The components of Kubernetes can be divided into those that manage an individual node and those that are part of the control plane:
The Kubernetes master is the main controlling unit of the cluster, managing its workload and directing communication across the system. The Kubernetes control plane consists of various components, each its own process, that can run both on a single master node or on multiple masters supporting high-availability clusters. The various components of the Kubernetes control plane are as follows:
etcd: is a persistent, lightweight, distributed, key-value data store developed by CoreOS that reliably stores the configuration data of the cluster, representing the overall state of the cluster at any given point of time. Just like Apache ZooKeeper, etcd is a system that favors consistency over availability in the event of a network partition (see CAP theorem). This consistency is crucial for correctly scheduling and operating services. The Kubernetes API Server uses etcd’s watch API to monitor the cluster and roll out critical configuration changes or simply restore any divergences of the state of the cluster back to what was declared by the deployer. As an example, if the deployer specified that three instances of a particular pod need to be running, this fact is stored in etcd. If it is found that only two instances are running, this delta will be detected by comparison with etcd data, and Kubernetes will use this to schedule the creation of an additional instance of that pod.

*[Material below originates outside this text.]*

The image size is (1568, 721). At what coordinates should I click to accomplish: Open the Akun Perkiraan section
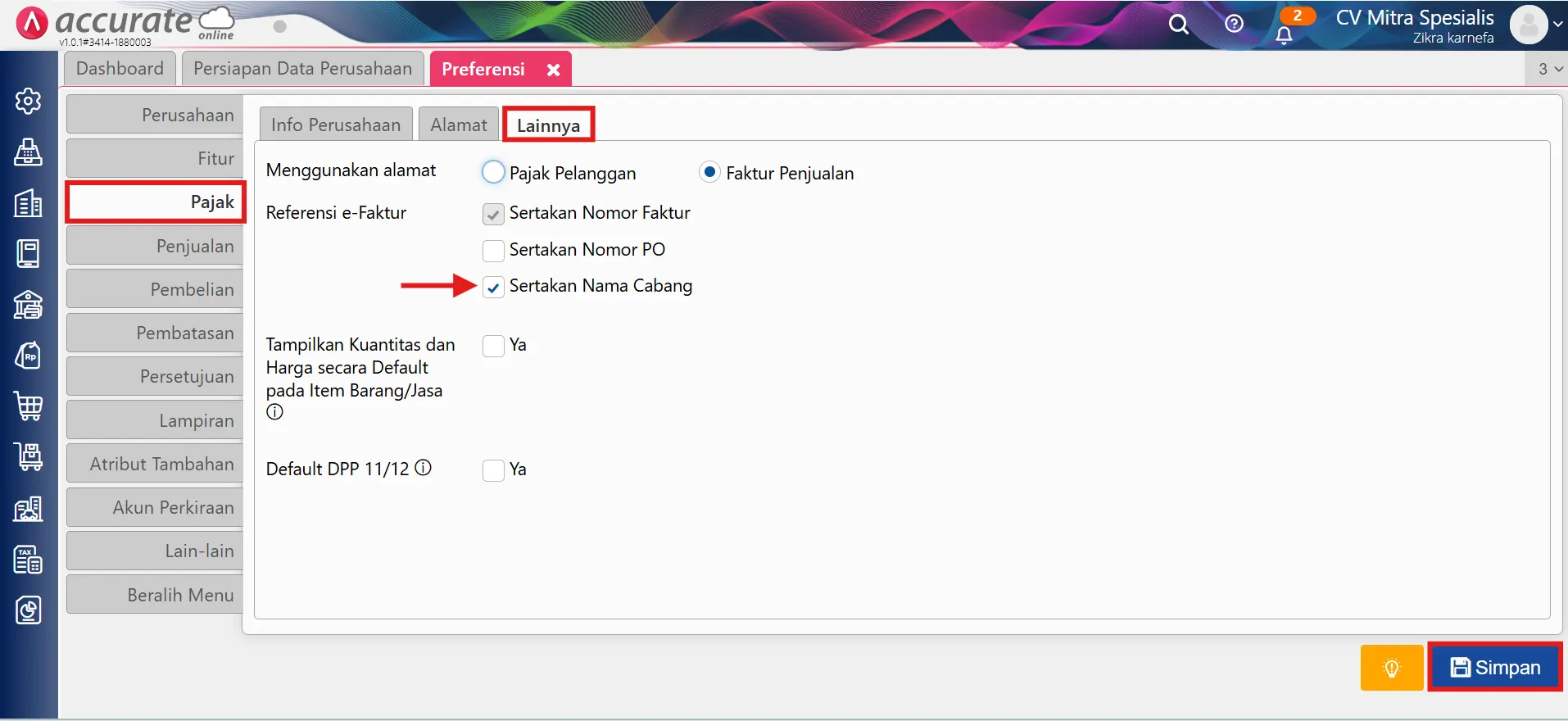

API server: The API server is a key component and serves the Kubernetes API using JSON over HTTP, which provides both the internal and external interface to Kubernetes. The API server processes and validates REST requests and updates state of the API objects in etcd, thereby allowing clients to configure workloads and containers across Worker nodes.
Scheduler: The scheduler is the pluggable component that selects which node an unscheduled pod (the basic entity managed by the scheduler) runs on, based on resource availability. The scheduler tracks resource use on each node to ensure that workload is not scheduled in excess of available resources. For this purpose, the scheduler must know the resource requirements, resource availability, and other user-provided constraints and policy directives such as quality-of-service, affinity/anti-affinity requirements, data locality, and so on. In essence, the scheduler’s role is to match resource “supply” to workload “demand”.
Controller manager: A controller is a reconciliation loop that drives actual cluster state toward the desired cluster state, communicating with the API server to create, update, and delete the resources it manages (pods, service endpoints, etc.). The controller manager is a process that manages a set of core Kubernetes controllers. One kind of controller is a Replication Controller, which handles replication and scaling by running a specified number of copies of a pod across the cluster. It also handles creating replacement pods if the underlying node fails. Other controllers that are part of the core Kubernetes system include a DaemonSet Controller for running exactly one pod on every machine (or some subset of machines), and a Job Controller for running pods that run to completion, e.g. as part of a batch job. The set of pods that a controller manages is determined by label selectors that are part of the controller’s definition
A Node, also known as a Worker or a Minion, is a machine where containers (workloads) are deployed. Every node in the cluster must run a container runtime such as Docker, as well as the below-mentioned components, for communication with the primary for network configuration of these containers.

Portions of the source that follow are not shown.